もし「シティグループの期間3年のサムライ債であればデフォルトの心配はない」と考えている人であれば、利率3.22%は数字で受ける印象以上に魅力的だと思います。
おそらく、このシティグループのサムライ債の起債が今回も成功を収めた場合は、金融機関のマーケティングのやり方に大きな影響を与えると私は予想します。9月10日付けのブログでも紹介しましたが、1回、2回のシティグループのサムライ債を5000億円販売したということは、1000万円単位で購入したとしても、5万人の方が購入したことになります。こういっては何ですが、日興コーディアルの既存口座に、「シティグループが発行する債券であることを知りながら、高利率に関心があり、しかもすぐに高額の投資を決め、振り込みの準備ができる」投資家が、それほど存在するとは思えません。
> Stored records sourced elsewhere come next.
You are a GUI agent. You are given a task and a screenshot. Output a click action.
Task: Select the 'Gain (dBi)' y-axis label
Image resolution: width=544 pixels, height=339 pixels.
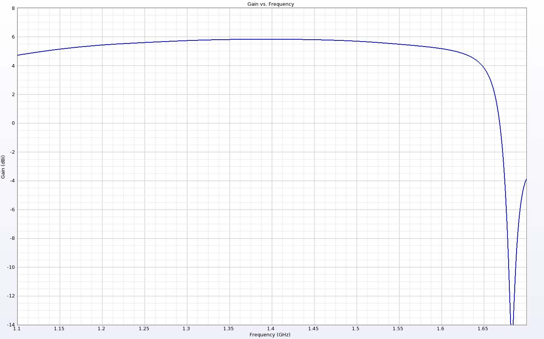[x=3, y=167]
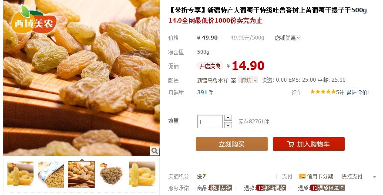
Task: Click the 按时发货 service badge
Action: [221, 188]
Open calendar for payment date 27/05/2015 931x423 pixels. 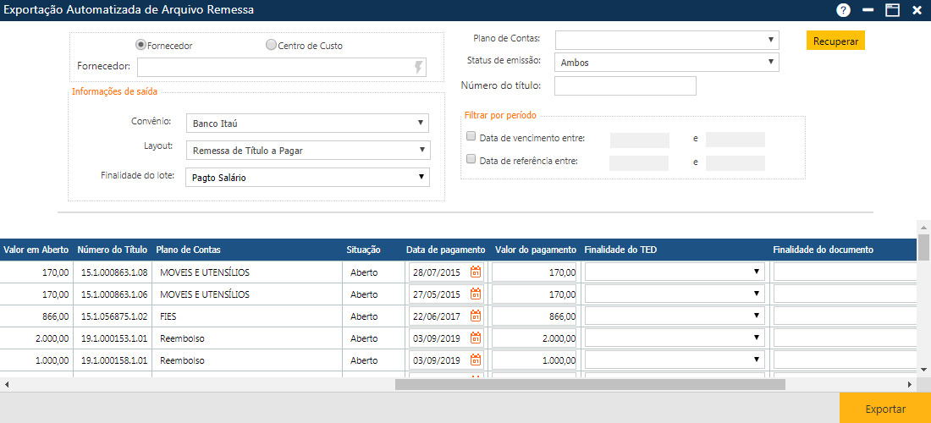pyautogui.click(x=476, y=294)
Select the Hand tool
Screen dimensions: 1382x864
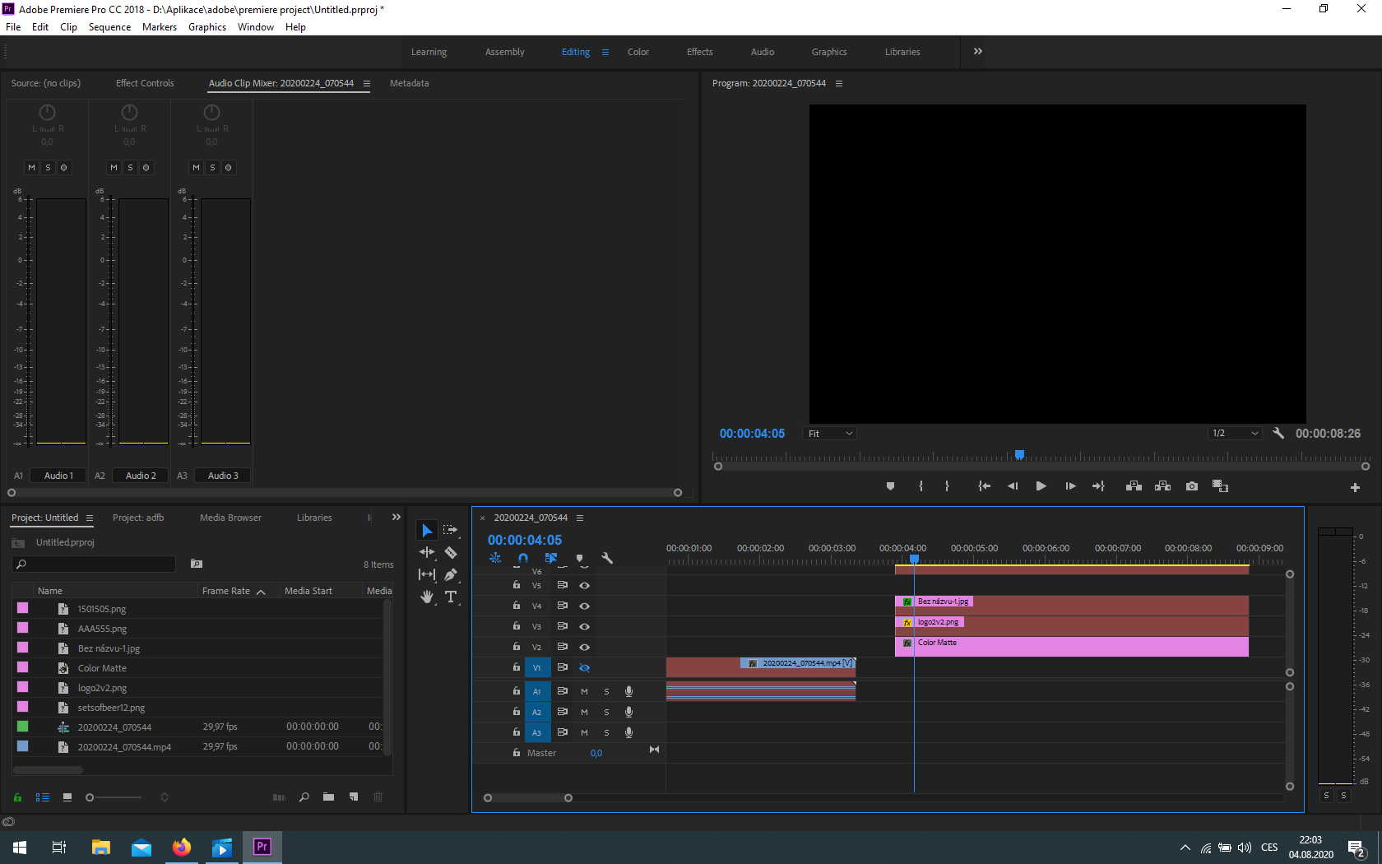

話に聞くと、わざわざこのために、日興コーディアルに口座を開き購入した投資家も少なくないと聞きました。新規の開拓です。
この結果を、他の金融機関はどう受け止めるでしょうか?「どこから、その資金が向かったのだろうか?」。「うらやましい。瞬時の決断ができる、大口のキャッシュを持った、現在ホットで良質な富裕層の顧客リストを手に入れたことになる。これだけのリストが集められるのであれば、この利率も高くない」などなど。
「キャッシュバックサービス」はもはや当たり前となり、他社との差別化にはなりません。同じ顧客に返すなら、レートを切り上げた預金の方が喜ばれるでしょう。シティグループは最初から日本でこうした優良顧客リストを集めようとする意図はなかったと思いますが、結果的に、金融機関なら誰でも欲しいリストを手に入れたことになります。
わたしのところに、これだけシティグループのサムライ債について、問い合わせが入ったわけですから、宣伝効果も抜群ですね。個人的な好き嫌いは別として、「シティグループあっぱれ」という評価をせざるを得ないでしょう。
ところで、「いま債券投資は面白い」の内容でお詫びがあります。インターネット上で、読者の方から間違いの指摘を受けた箇所があり、訂正させていただきました。本書143〜144ページにある表の内容で、残存期間は正しいものですが償還満期日の日付が間違っていました。大変失礼しました。
ご指摘に気がつき、すぐに動いたのですが、ここまで時間をかけてしまいました。恐縮です。
訂正箇所については、出版元近代セールス社のホームページ、新刊案内の「いま債券投資は面白い」のところで、お示しさせていただきました。重ねてお詫び申し上げます。